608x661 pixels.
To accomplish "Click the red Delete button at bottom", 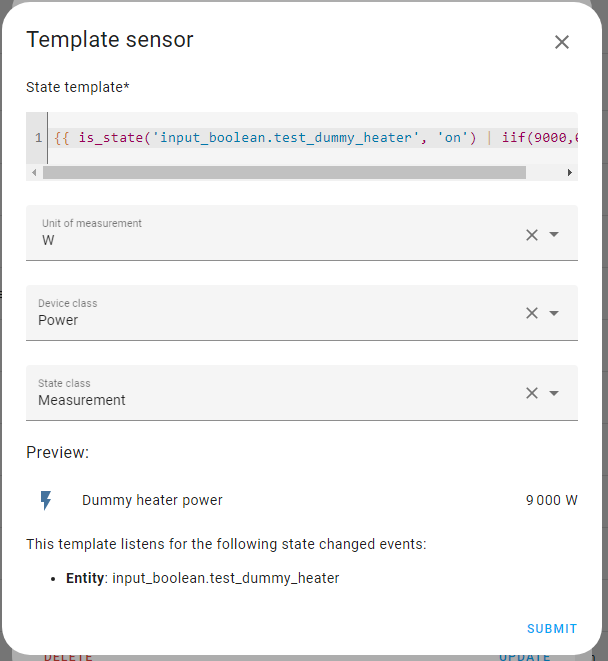I will [68, 656].
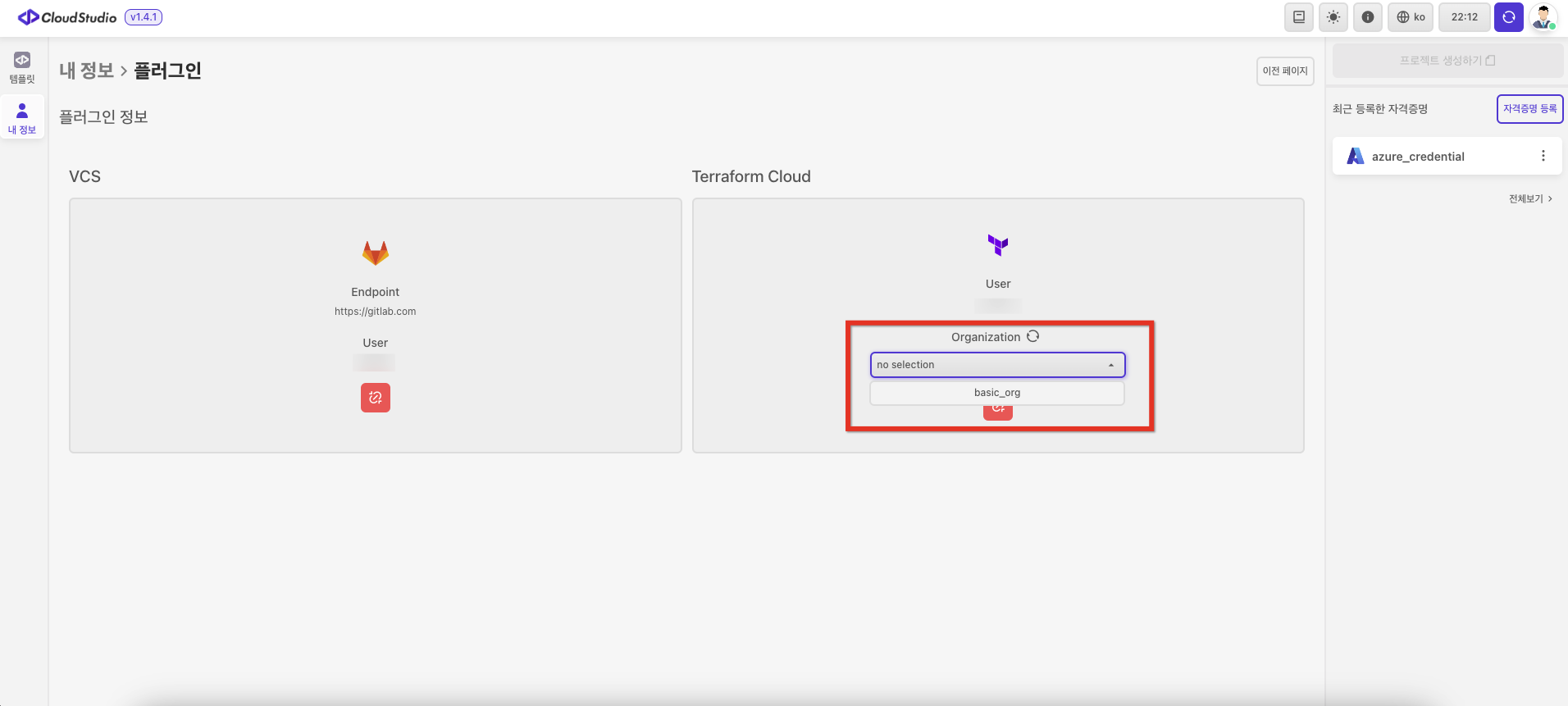Viewport: 1568px width, 706px height.
Task: Select the 내 정보 sidebar tab
Action: tap(22, 118)
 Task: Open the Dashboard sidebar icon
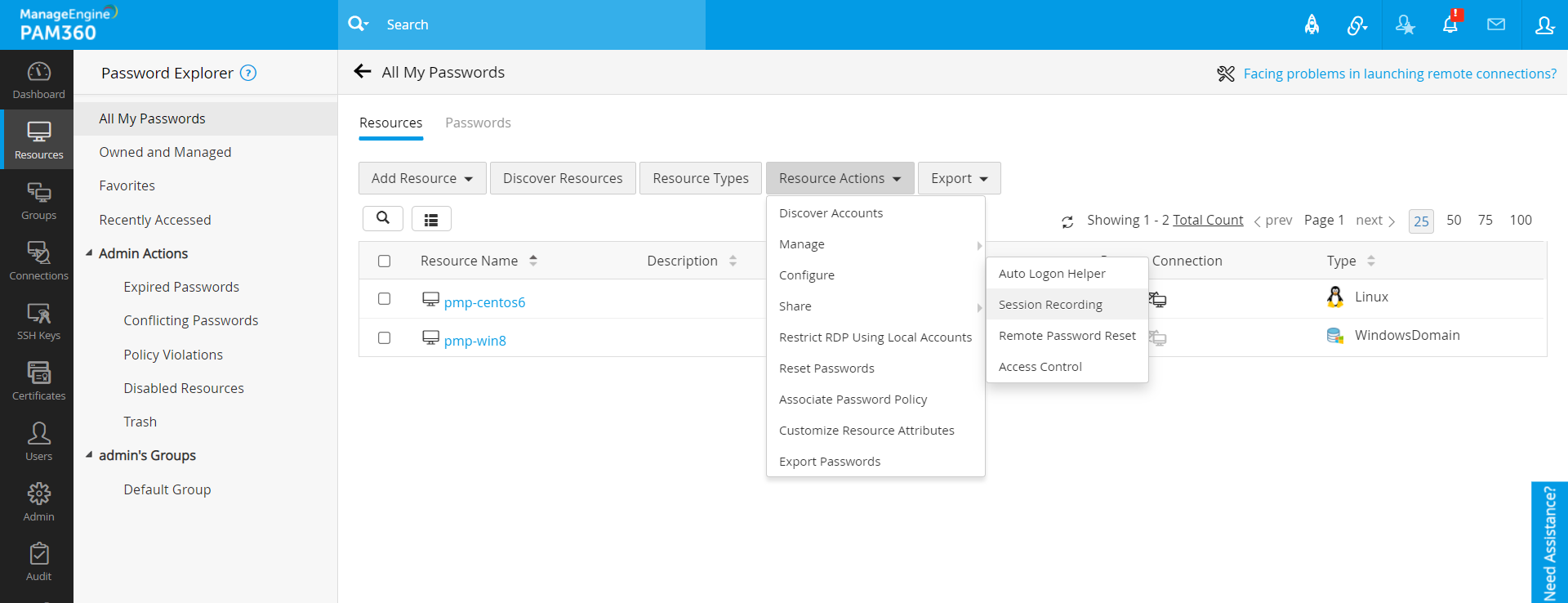coord(38,80)
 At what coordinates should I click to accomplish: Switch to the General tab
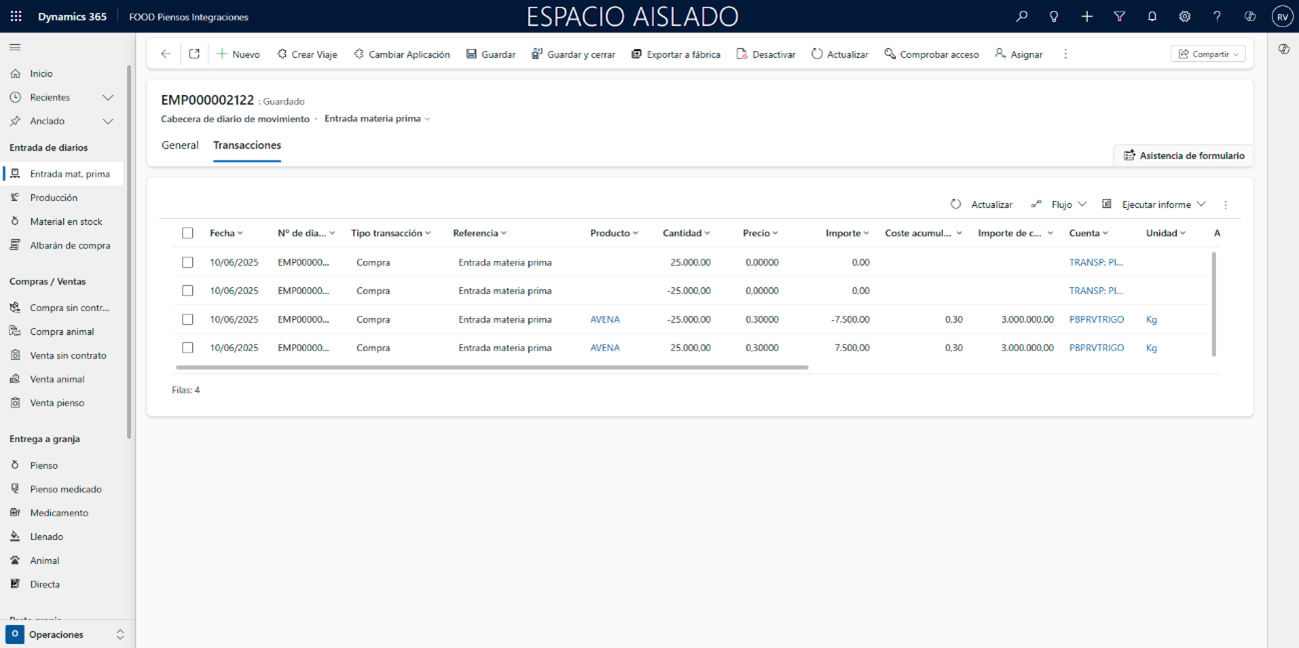click(x=180, y=146)
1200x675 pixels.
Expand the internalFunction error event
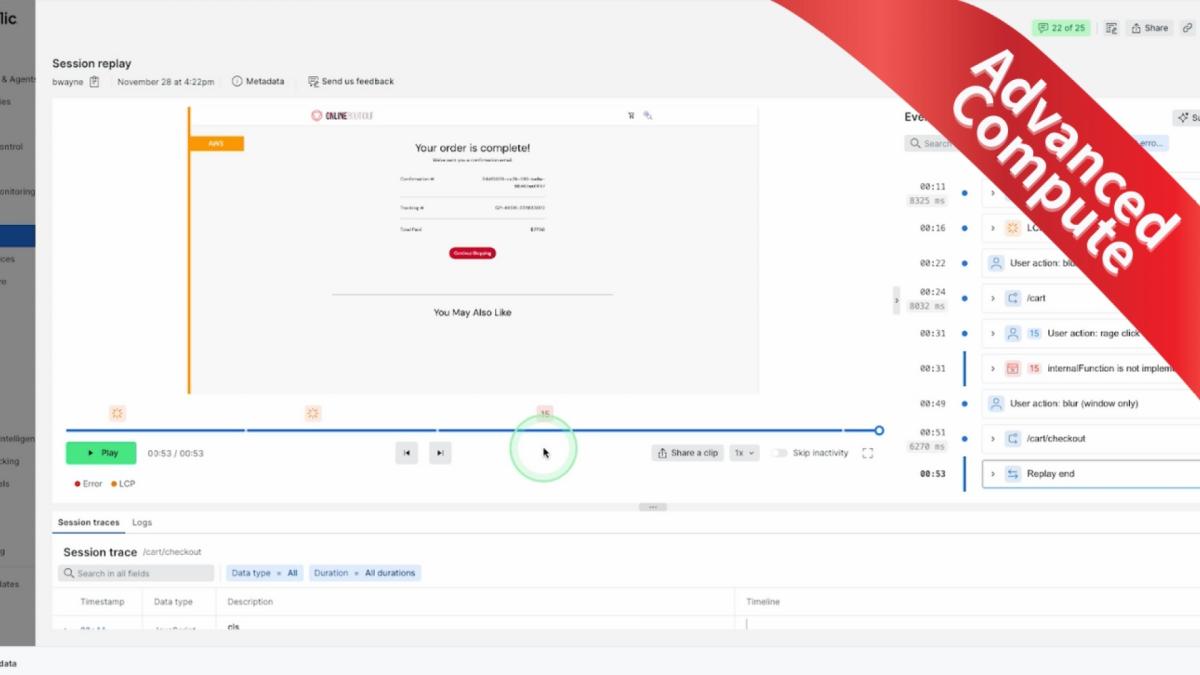[x=993, y=369]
::::
» REQUIRED WORK:
Quote precisely the lines of the data from the line containing "Task: Open the Dashboard sidebar icon" through its final line, both included, excluding pictures.

» EXERCISE RESPONSE:
 Task: Open the Dashboard sidebar icon
coord(38,80)
 At what coordinates should I click to accomplish: Switch to the General tab
click(x=180, y=146)
1200x675 pixels.
Expand the internalFunction error event
[x=993, y=369]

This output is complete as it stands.